Background & Context
The capability for native computer control represents a paradigm shift. While previous AI models were mostly oriented toward specific tasks, GPT-5.4 combines multiple competency areas. The model can coordinate and execute complex, multi-step workflows across different software applications — a development that could enable new forms of digital knowledge work.
The technical improvements are substantial: the model supports context lengths of up to one million tokens, enabling detailed and long-term work planning. The error rate for factual statements has been reduced by around one third. Dynamic tool search has been improved, allowing the system to more efficiently identify suitable tools for specific tasks. Web research functions have also been optimized to consolidate information from various sources.

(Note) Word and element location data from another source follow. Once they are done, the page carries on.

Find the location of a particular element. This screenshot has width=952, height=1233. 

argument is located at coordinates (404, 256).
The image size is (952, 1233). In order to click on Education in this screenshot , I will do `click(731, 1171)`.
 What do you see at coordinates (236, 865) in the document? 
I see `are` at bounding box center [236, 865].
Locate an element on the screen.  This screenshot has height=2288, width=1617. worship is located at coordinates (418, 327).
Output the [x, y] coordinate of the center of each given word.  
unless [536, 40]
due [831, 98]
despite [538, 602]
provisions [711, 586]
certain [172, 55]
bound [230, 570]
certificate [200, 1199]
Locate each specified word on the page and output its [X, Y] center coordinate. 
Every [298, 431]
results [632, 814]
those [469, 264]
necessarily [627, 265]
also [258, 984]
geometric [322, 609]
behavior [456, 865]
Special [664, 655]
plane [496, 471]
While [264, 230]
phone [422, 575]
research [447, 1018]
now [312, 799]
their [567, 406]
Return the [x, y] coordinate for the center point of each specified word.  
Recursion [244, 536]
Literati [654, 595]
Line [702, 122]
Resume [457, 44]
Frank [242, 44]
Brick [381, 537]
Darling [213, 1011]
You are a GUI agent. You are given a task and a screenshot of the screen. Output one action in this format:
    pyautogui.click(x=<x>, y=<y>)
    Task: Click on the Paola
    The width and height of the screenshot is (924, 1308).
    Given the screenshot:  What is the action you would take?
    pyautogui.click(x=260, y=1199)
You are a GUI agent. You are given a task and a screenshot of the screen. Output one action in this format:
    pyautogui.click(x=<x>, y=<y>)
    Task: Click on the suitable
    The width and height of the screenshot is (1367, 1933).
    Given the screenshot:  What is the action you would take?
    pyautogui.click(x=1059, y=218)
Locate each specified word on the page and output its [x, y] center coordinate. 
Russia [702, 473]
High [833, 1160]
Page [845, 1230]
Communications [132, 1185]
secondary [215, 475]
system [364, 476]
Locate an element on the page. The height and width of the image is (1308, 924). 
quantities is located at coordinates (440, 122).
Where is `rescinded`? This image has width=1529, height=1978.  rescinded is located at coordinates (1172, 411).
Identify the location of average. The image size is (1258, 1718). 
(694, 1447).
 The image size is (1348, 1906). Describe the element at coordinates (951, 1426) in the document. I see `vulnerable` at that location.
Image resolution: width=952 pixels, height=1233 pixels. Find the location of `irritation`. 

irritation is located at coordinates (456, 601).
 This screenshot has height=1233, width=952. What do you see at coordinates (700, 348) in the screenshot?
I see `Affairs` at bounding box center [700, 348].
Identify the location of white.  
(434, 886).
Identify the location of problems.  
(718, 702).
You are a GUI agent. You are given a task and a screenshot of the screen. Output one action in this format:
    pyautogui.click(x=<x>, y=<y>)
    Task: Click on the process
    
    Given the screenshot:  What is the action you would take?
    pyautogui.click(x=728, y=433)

With this release, OpenAI positions itself in direct competition with other providers such as Anthropic, which are also working on agent functionalities. The integration of various capabilities into a unified model could mean for professional users that they no longer need to switch between different specialized variants.
What does this mean?
- Professional users can automate complex workflows that previously required manual interaction with various programs
- The consolidation of reasoning, coding, and computer control in one model simplifies use for developers and companies
- Higher efficiency with lower token consumption could reduce costs and enable faster response times
- Desktop navigation capability opens up new deployment scenarios for AI agents in enterprise environments
- With the extended context length of one million tokens, larger projects and longer work sessions can be realized
Sources
GPT-5.4: OpenAI combines reasoning and coding with computer control (Heise)
OpenAI launches AI models GPT-5.4: Coding, reasoning, and computer control in one model (The Decoder)
Introducing GPT-5.4 (OpenAI)
OpenAI GPT-5.4: New AI model attacks Anthropic with mouse agents and dynamic tool search (Notebookcheck)
OpenAI’s GPT-5.4 model release focuses on AI agents (The Verge)
This article was created with AI and is based on the cited sources and the language model’s training data.